From a3d0cb15d314b66fef73d051fd34d44323a6934c Mon Sep 17 00:00:00 2001
From: Matthew Honnibal <honnibal+gh@gmail.com>
Date: Mon, 26 Mar 2018 07:16:06 +0200
Subject: [PATCH] Fix ent_iob tags in doc.merge to avoid inconsistent sequences

---
 spacy/tokens/doc.pyx | 10 +++++++---
 1 file changed, 7 insertions(+), 3 deletions(-)

diff --git a/spacy/tokens/doc.pyx b/spacy/tokens/doc.pyx
index bde0719ab..e3fbb4552 100644
--- a/spacy/tokens/doc.pyx
+++ b/spacy/tokens/doc.pyx
@@ -955,6 +955,13 @@ cdef class Doc:
                 self.vocab.morphology.assign_tag(token, attr_value)
             else:
                 Token.set_struct_attr(token, attr_name, attr_value)

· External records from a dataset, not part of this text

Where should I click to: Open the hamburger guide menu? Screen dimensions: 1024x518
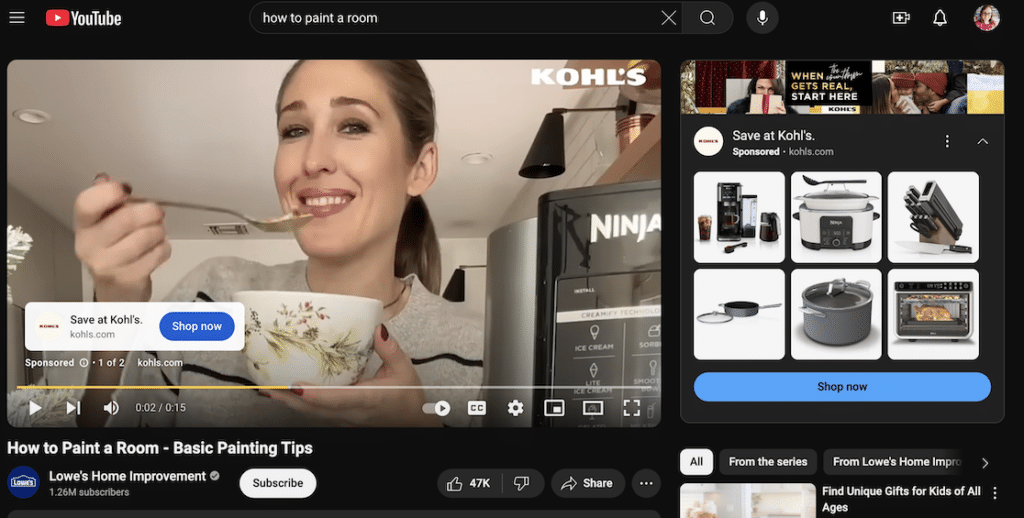tap(17, 18)
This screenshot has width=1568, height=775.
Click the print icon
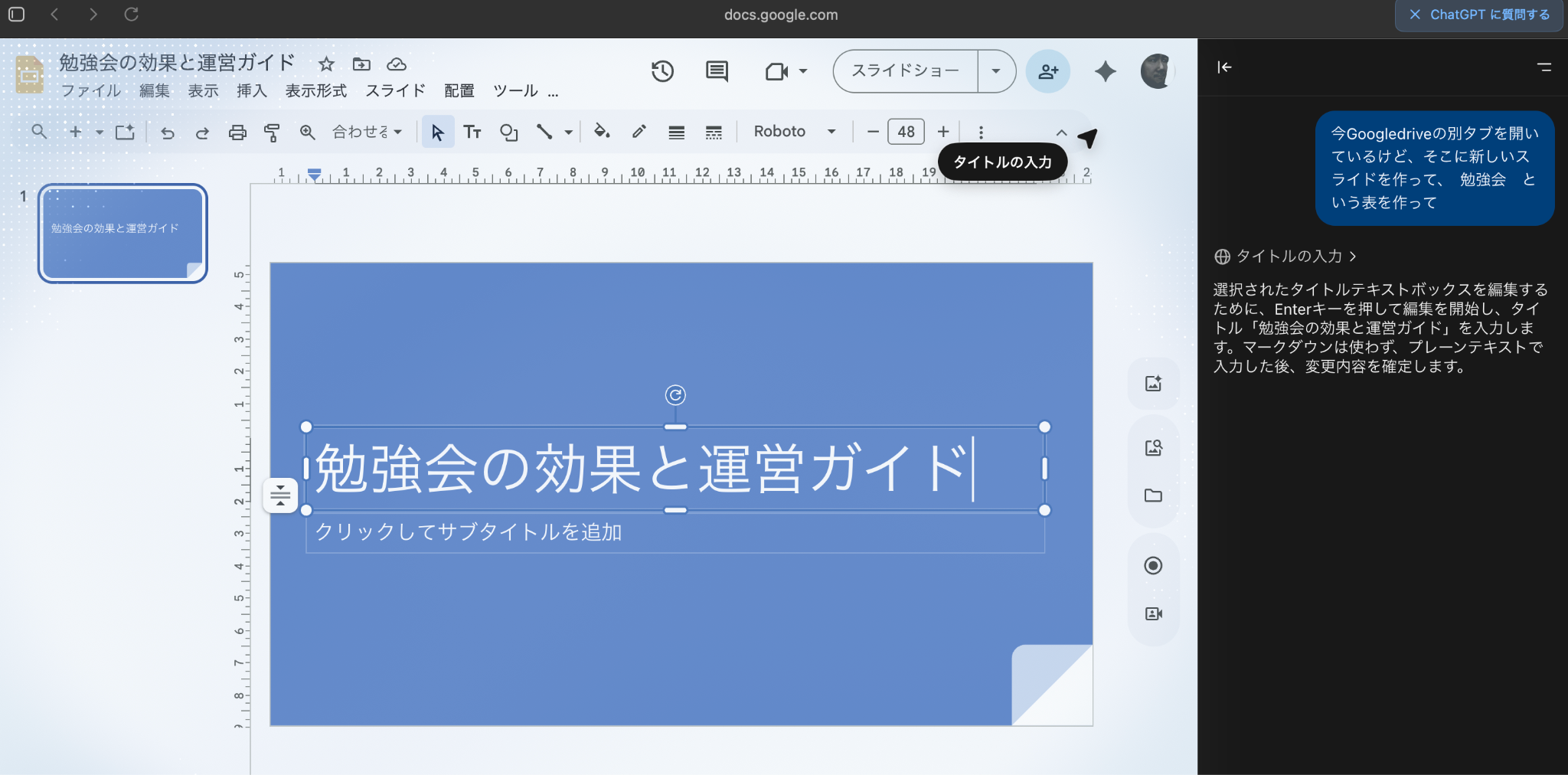point(237,132)
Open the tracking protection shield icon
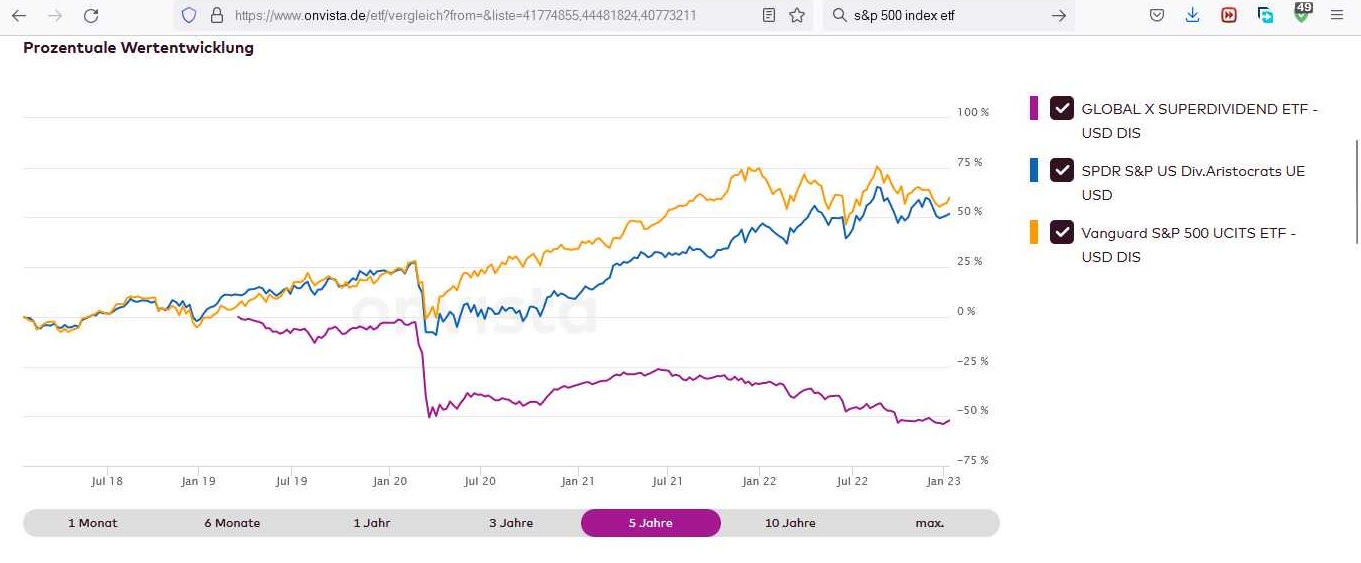Image resolution: width=1361 pixels, height=563 pixels. (x=189, y=16)
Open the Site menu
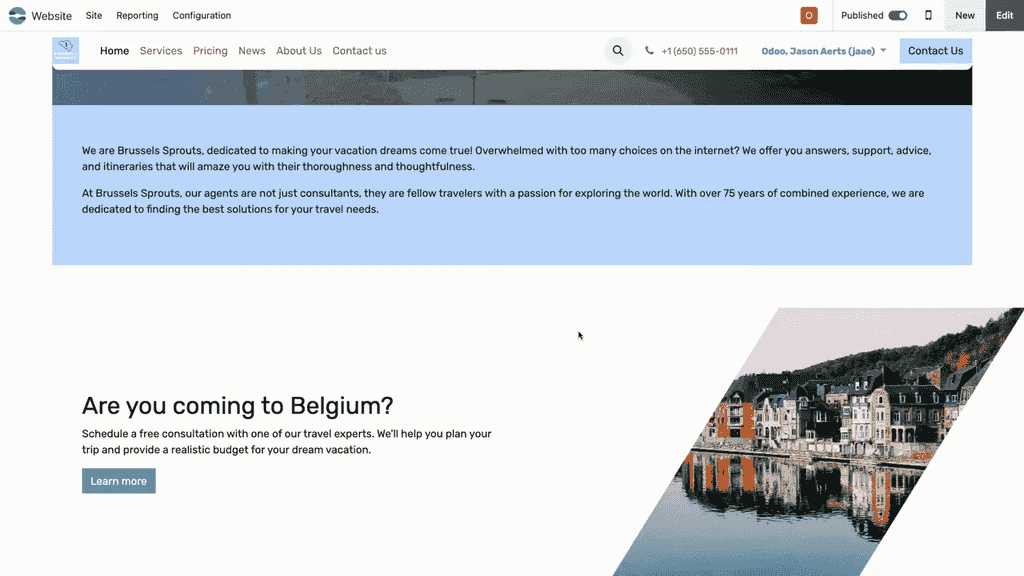This screenshot has width=1024, height=576. [x=94, y=16]
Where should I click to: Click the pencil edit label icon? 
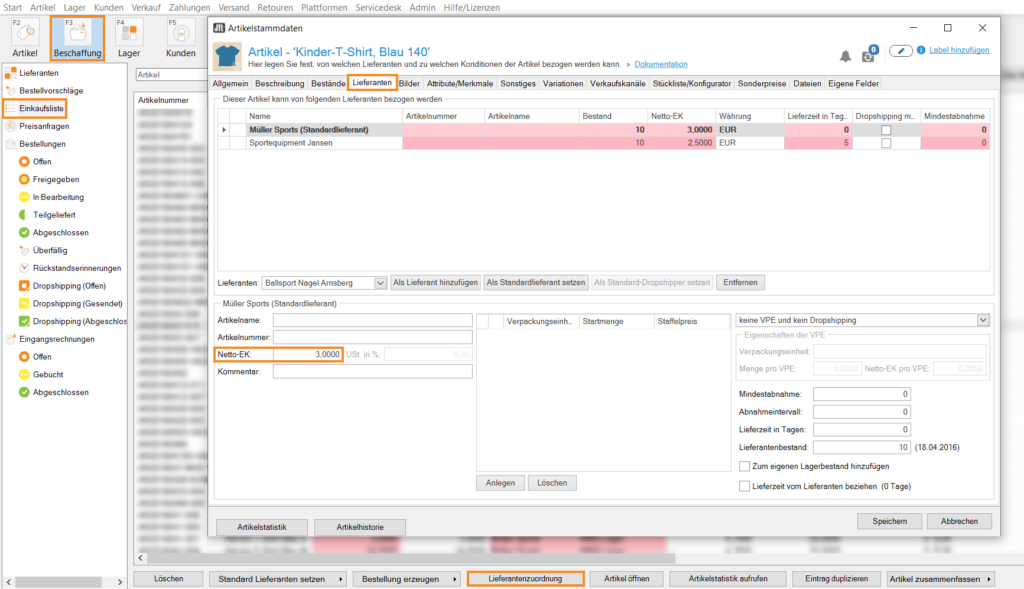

+        # Make sure ent_iob remains consistent
+        if self.c[end].ent_iob == 1 and token.ent_iob in (0, 2):
+            if token.ent_type == self.c[end].ent_type:
+                token.ent_iob = 3
+            else:
+                # If they're not the same entity type, let them be two entities
+                self.c[end].ent_iob = 3
         # Begin by setting all the head indices to absolute token positions
         # This is easier to work with for now than the offsets
         # Before thinking of something simpler, beware the case where a
@@ -980,8 +987,6 @@ cdef class Doc:
                 self.c[i].head = start
             elif head_idx >= end:
                 self.c[i].head -= offset
-        token.ent_iob = span[0].ent_iob
-        token.ent_type = span[0].ent_type
         # Now compress the token array
         for i in range(end, self.length):
             self.c[i - offset] = self.c[i]
@@ -992,7 +997,6 @@ cdef class Doc:
         for i in range(self.length):
             # ...And, set heads back to a relative position
             self.c[i].head -= i
-        # TODO: Fix entity IOB
         # Set the left/right children, left/right edges
         set_children_from_heads(self.c, self.length)
         # Clear the cached Python objects